BitTorrent with dignity (aka privacy)

Posted on 2023-02-26

This is a Work In Progress.

I'm working on a rough software spec for a new privacy application, and I need help from other more experieinced privacy and software designers. This should be considered a living, dynamic document until a formal spec can be agreed upon. All of these ideas are rough and most likely will change.

The big idea

A torified BitTorrent application written in Rust that will only work with itself while enhacing the Tor network. The app should be modular to support other transport types, such as mixnets, but initially will be designed to leverage well known network tech such as Tor.

The goal is not to be interoperable with legacy BitTorrent over the clear-web. Those platforms are negligent in protecting users and must be abandoned. The design choices of this app aim to solve easy-to-guess problems, so please read all of it.

Every node on the network must be:

a BitTorrrent client/server
a tracker
a tor middle relay

1. a BitTorrrent client/server

Onion services - "arti" (yes, i know it's not prod ready yet, that's fine) UDP to HTTP/2 conversion - rust crate "hyper" Message parsing - rust crate "serde" Piece management & peer selection - rust crate "rust-torrent"

To use Arti with Hyper and Rust-Torrent, a custom transport for Hyper that uses Arti to handle the underlying network connections would be needed. This might be done by implementing the "hyper::client::connect" trait for Arti, which could allow using Arti as the underlying network transport for Hyper's client. Serde could be responsible for parsing and serializing the data exchanged between Rust-torrent and Hyper. It uses a defined data format (such as JSON or Binary) to ensure that data is structured correctly and can be understood by other nodes in the network.

In the context of using serde in the Rust-Torrent and Hyper libraries, data is being serialized and deserialized between the two libraries to facilitate communication between the different layers of the application stack.
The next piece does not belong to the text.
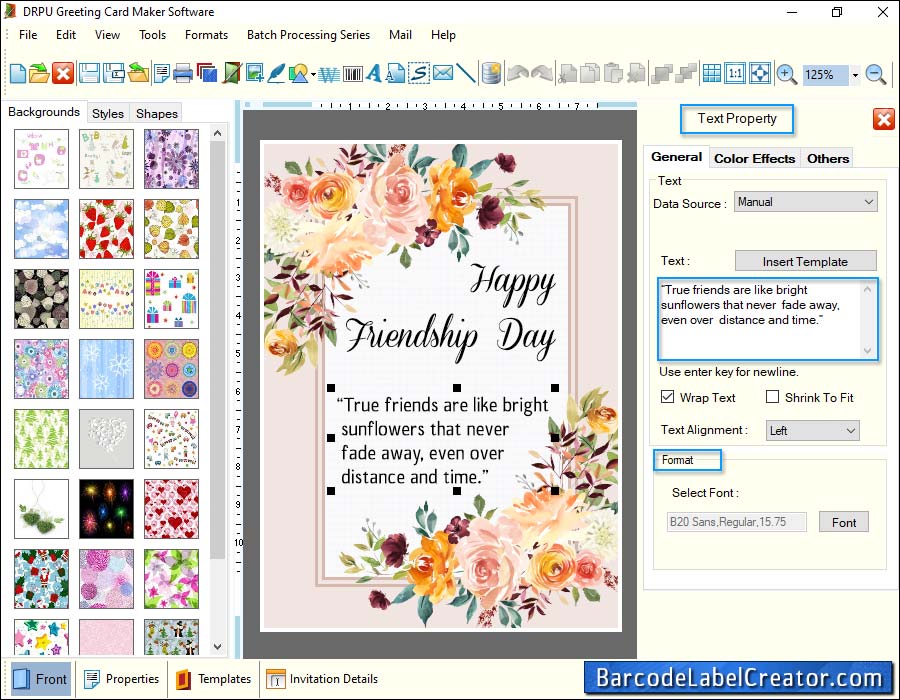The height and width of the screenshot is (700, 900).
Task: Switch to the Shapes tab
Action: 157,113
Specifically, Rust-Torrent deals with the Bittorrent protocol, which defines a set of messages that are sent between peers participating in a swarm. These messages contain information about which pieces of a shared file are available, which pieces are still needed, and so on. When these messages are passed between Rust-Torrent and Hyper, they need to be serialized from Rust-Torrent's internal representation into a format that can be sent over the network, and then deserialized back into Rust-Torrent's internal representation on the receiving end. Serde provides a convenient and efficient way to do this serialization and deserialization, and thus acts as a bridge between Rust-Torrent and Hyper.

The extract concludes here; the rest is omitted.